## Problem details
Write out all the data again, exactly as it stands.

## Dataset content
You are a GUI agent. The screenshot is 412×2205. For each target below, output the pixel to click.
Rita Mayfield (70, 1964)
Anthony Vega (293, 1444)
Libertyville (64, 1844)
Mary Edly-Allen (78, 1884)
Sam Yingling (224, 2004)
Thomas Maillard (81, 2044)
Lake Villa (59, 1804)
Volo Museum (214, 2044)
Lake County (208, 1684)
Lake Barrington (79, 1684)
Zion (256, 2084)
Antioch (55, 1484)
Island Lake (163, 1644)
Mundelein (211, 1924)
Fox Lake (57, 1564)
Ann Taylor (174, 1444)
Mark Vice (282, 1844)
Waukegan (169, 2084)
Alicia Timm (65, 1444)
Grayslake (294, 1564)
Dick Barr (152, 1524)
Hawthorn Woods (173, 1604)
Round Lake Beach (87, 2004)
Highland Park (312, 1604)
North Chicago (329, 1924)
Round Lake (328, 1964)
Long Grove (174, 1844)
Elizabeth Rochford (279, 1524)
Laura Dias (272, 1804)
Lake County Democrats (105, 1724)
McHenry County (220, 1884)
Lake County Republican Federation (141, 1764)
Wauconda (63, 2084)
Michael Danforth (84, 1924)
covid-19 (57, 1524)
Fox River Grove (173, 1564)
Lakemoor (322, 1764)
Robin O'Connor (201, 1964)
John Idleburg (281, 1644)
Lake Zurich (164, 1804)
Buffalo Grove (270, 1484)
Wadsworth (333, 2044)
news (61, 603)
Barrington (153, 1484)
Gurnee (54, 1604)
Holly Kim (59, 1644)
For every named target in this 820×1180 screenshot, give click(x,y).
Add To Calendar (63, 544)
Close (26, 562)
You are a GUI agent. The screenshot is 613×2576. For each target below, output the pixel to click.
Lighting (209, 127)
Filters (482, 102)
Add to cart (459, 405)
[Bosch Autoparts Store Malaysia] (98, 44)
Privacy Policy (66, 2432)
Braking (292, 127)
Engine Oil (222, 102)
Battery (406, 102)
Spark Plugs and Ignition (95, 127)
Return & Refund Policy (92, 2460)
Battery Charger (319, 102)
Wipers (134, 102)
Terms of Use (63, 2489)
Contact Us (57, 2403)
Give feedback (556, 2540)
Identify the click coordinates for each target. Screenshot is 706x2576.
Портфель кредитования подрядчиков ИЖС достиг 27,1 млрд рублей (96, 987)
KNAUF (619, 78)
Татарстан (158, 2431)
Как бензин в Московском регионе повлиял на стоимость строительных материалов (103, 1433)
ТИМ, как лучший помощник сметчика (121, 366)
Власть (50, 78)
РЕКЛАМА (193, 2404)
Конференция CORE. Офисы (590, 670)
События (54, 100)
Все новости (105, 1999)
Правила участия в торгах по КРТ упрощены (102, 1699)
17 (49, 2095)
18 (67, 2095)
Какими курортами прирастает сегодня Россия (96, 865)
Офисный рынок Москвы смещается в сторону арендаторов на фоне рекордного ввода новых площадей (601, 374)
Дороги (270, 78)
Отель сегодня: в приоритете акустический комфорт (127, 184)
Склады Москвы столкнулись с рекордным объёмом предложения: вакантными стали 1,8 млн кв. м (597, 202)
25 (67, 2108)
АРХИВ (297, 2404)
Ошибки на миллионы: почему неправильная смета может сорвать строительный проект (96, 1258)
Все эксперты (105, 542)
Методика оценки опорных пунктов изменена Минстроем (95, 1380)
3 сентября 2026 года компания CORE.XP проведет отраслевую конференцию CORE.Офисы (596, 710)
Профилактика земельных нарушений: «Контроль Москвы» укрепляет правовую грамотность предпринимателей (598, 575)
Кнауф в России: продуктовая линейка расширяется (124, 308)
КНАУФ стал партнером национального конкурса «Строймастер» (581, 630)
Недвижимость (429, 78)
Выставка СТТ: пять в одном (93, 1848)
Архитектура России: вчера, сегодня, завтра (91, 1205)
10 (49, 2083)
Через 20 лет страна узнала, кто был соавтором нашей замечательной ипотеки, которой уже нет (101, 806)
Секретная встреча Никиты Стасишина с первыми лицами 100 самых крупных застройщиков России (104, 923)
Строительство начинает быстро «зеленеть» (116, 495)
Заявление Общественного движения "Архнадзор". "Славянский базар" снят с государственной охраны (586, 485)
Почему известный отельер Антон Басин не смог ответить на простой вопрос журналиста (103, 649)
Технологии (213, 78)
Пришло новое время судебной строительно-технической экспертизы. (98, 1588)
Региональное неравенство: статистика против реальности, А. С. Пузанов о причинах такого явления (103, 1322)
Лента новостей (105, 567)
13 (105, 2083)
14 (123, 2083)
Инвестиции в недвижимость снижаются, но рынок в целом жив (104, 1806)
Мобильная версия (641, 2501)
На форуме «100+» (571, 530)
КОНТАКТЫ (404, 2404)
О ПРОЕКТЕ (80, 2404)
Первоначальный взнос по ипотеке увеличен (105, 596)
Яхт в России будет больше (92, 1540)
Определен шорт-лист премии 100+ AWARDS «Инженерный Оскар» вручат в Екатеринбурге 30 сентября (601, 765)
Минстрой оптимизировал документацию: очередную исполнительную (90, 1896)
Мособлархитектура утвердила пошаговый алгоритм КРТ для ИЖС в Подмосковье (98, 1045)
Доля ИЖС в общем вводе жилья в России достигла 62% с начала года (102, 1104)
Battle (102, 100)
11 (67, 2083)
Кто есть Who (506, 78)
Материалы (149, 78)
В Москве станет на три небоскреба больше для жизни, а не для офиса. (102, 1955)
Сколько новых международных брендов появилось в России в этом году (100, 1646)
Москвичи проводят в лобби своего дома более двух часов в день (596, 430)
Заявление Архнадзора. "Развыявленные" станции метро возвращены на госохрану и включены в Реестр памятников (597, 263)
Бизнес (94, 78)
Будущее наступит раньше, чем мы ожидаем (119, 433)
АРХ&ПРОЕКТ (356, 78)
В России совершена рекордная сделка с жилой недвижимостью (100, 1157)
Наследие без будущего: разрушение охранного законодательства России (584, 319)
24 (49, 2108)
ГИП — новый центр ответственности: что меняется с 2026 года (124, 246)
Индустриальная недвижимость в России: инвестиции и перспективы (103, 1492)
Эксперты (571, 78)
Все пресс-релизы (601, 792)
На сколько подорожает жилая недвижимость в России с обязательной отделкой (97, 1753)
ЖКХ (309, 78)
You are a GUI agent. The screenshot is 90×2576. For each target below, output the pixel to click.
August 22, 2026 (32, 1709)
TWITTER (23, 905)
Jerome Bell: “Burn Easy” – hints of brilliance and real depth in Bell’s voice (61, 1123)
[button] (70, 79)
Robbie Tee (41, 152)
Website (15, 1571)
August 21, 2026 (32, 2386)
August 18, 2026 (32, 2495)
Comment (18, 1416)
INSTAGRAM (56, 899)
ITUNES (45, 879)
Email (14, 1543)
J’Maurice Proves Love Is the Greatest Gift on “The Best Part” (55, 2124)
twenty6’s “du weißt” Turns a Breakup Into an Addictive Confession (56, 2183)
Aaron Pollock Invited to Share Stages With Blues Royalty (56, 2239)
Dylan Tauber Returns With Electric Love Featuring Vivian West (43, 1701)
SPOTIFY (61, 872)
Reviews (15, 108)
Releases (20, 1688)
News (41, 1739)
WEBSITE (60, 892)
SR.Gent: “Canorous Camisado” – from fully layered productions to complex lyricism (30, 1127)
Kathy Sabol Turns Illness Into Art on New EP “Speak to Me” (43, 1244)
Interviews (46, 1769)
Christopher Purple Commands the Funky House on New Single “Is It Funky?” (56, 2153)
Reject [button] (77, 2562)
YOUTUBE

## Exercise response
You are a GUI agent. The screenshot is 412×2205. For each target below, output the pixel to click.
Rita Mayfield (70, 1964)
Anthony Vega (293, 1444)
Libertyville (64, 1844)
Mary Edly-Allen (78, 1884)
Sam Yingling (224, 2004)
Thomas Maillard (81, 2044)
Lake Villa (59, 1804)
Volo Museum (214, 2044)
Lake County (208, 1684)
Lake Barrington (79, 1684)
Zion (256, 2084)
Antioch (55, 1484)
Island Lake (163, 1644)
Mundelein (211, 1924)
Fox Lake (57, 1564)
Ann Taylor (174, 1444)
Mark Vice (282, 1844)
Waukegan (169, 2084)
Alicia Timm (65, 1444)
Grayslake (294, 1564)
Dick Barr (152, 1524)
Hawthorn Woods (173, 1604)
Round Lake Beach (87, 2004)
Highland Park (312, 1604)
North Chicago (329, 1924)
Round Lake (328, 1964)
Long Grove (174, 1844)
Elizabeth Rochford (279, 1524)
Laura Dias (272, 1804)
Lake County Democrats (105, 1724)
McHenry County (220, 1884)
Lake County Republican Federation (141, 1764)
Wauconda (63, 2084)
Michael Danforth (84, 1924)
covid-19 (57, 1524)
Fox River Grove (173, 1564)
Lakemoor (322, 1764)
Robin O'Connor (201, 1964)
John Idleburg (281, 1644)
Lake Zurich (164, 1804)
Buffalo Grove (270, 1484)
Wadsworth (333, 2044)
news (61, 603)
Barrington (153, 1484)
Gurnee (54, 1604)
Holly Kim (59, 1644)
For every named target in this 820×1180 screenshot, give click(x,y).
Add To Calendar (63, 544)
Close (26, 562)
You are a GUI agent. The screenshot is 613×2576. For each target below, output the pixel to click.
Lighting (209, 127)
Filters (482, 102)
Add to cart (459, 405)
[Bosch Autoparts Store Malaysia] (98, 44)
Privacy Policy (66, 2432)
Braking (292, 127)
Engine Oil (222, 102)
Battery (406, 102)
Spark Plugs and Ignition (95, 127)
Return & Refund Policy (92, 2460)
Battery Charger (319, 102)
Wipers (134, 102)
Terms of Use (63, 2489)
Contact Us (57, 2403)
Give feedback (556, 2540)
Identify the click coordinates for each target. Screenshot is 706x2576.
Портфель кредитования подрядчиков ИЖС достиг 27,1 млрд рублей (96, 987)
KNAUF (619, 78)
Татарстан (158, 2431)
Как бензин в Московском регионе повлиял на стоимость строительных материалов (103, 1433)
ТИМ, как лучший помощник сметчика (121, 366)
Власть (50, 78)
РЕКЛАМА (193, 2404)
Конференция CORE. Офисы (590, 670)
События (54, 100)
Все новости (105, 1999)
Правила участия в торгах по КРТ упрощены (102, 1699)
17 (49, 2095)
18 (67, 2095)
Какими курортами прирастает сегодня Россия (96, 865)
Офисный рынок Москвы смещается в сторону арендаторов на фоне рекордного ввода новых площадей (601, 374)
Дороги (270, 78)
Отель сегодня: в приоритете акустический комфорт (127, 184)
Склады Москвы столкнулись с рекордным объёмом предложения: вакантными стали 1,8 млн кв. м (597, 202)
25 (67, 2108)
АРХИВ (297, 2404)
Ошибки на миллионы: почему неправильная смета может сорвать строительный проект (96, 1258)
Все эксперты (105, 542)
Методика оценки опорных пунктов изменена Минстроем (95, 1380)
3 сентября 2026 года компания CORE.XP проведет отраслевую конференцию CORE.Офисы (596, 710)
Профилактика земельных нарушений: «Контроль Москвы» укрепляет правовую грамотность предпринимателей (598, 575)
Кнауф в России: продуктовая линейка расширяется (124, 308)
КНАУФ стал партнером национального конкурса «Строймастер» (581, 630)
Недвижимость (429, 78)
Выставка СТТ: пять в одном (93, 1848)
Архитектура России: вчера, сегодня, завтра (91, 1205)
10 (49, 2083)
Через 20 лет страна узнала, кто был соавтором нашей замечательной ипотеки, которой уже нет (101, 806)
Секретная встреча Никиты Стасишина с первыми лицами 100 самых крупных застройщиков России (104, 923)
Строительство начинает быстро «зеленеть» (116, 495)
Заявление Общественного движения "Архнадзор". "Славянский базар" снят с государственной охраны (586, 485)
Почему известный отельер Антон Басин не смог ответить на простой вопрос журналиста (103, 649)
Технологии (213, 78)
Пришло новое время судебной строительно-технической экспертизы. (98, 1588)
Региональное неравенство: статистика против реальности, А. С. Пузанов о причинах такого явления (103, 1322)
Лента новостей (105, 567)
13 (105, 2083)
14 (123, 2083)
Инвестиции в недвижимость снижаются, но рынок в целом жив (104, 1806)
Мобильная версия (641, 2501)
На форуме «100+» (571, 530)
КОНТАКТЫ (404, 2404)
О ПРОЕКТЕ (80, 2404)
Первоначальный взнос по ипотеке увеличен (105, 596)
Яхт в России будет больше (92, 1540)
Определен шорт-лист премии 100+ AWARDS «Инженерный Оскар» вручат в Екатеринбурге 30 сентября (601, 765)
Минстрой оптимизировал документацию: очередную исполнительную (90, 1896)
Мособлархитектура утвердила пошаговый алгоритм КРТ для ИЖС в Подмосковье (98, 1045)
Доля ИЖС в общем вводе жилья в России достигла 62% с начала года (102, 1104)
Battle (102, 100)
11 (67, 2083)
Кто есть Who (506, 78)
Материалы (149, 78)
В Москве станет на три небоскреба больше для жизни, а не для офиса. (102, 1955)
Сколько новых международных брендов появилось в России в этом году (100, 1646)
Москвичи проводят в лобби своего дома более двух часов в день (596, 430)
Заявление Архнадзора. "Развыявленные" станции метро возвращены на госохрану и включены в Реестр памятников (597, 263)
Бизнес (94, 78)
Будущее наступит раньше, чем мы ожидаем (119, 433)
АРХ&ПРОЕКТ (356, 78)
В России совершена рекордная сделка с жилой недвижимостью (100, 1157)
Наследие без будущего: разрушение охранного законодательства России (584, 319)
24 (49, 2108)
ГИП — новый центр ответственности: что меняется с 2026 года (124, 246)
Индустриальная недвижимость в России: инвестиции и перспективы (103, 1492)
Эксперты (571, 78)
Все пресс-релизы (601, 792)
На сколько подорожает жилая недвижимость в России с обязательной отделкой (97, 1753)
ЖКХ (309, 78)
You are a GUI agent. The screenshot is 90×2576. For each target below, output the pixel to click.
August 22, 2026 (32, 1709)
TWITTER (23, 905)
Jerome Bell: “Burn Easy” – hints of brilliance and real depth in Bell’s voice (61, 1123)
[button] (70, 79)
Robbie Tee (41, 152)
Website (15, 1571)
August 21, 2026 (32, 2386)
August 18, 2026 (32, 2495)
Comment (18, 1416)
INSTAGRAM (56, 899)
ITUNES (45, 879)
Email (14, 1543)
J’Maurice Proves Love Is the Greatest Gift on “The Best Part” (55, 2124)
twenty6’s “du weißt” Turns a Breakup Into an Addictive Confession (56, 2183)
Aaron Pollock Invited to Share Stages With Blues Royalty (56, 2239)
Dylan Tauber Returns With Electric Love Featuring Vivian West (43, 1701)
SPOTIFY (61, 872)
Reviews (15, 108)
Releases (20, 1688)
News (41, 1739)
WEBSITE (60, 892)
SR.Gent: “Canorous Camisado” – from fully layered productions to complex lyricism (30, 1127)
Kathy Sabol Turns Illness Into Art on New EP “Speak to Me” (43, 1244)
Interviews (46, 1769)
Christopher Purple Commands the Funky House on New Single “Is It Funky?” (56, 2153)
Reject [button] (77, 2562)
YOUTUBE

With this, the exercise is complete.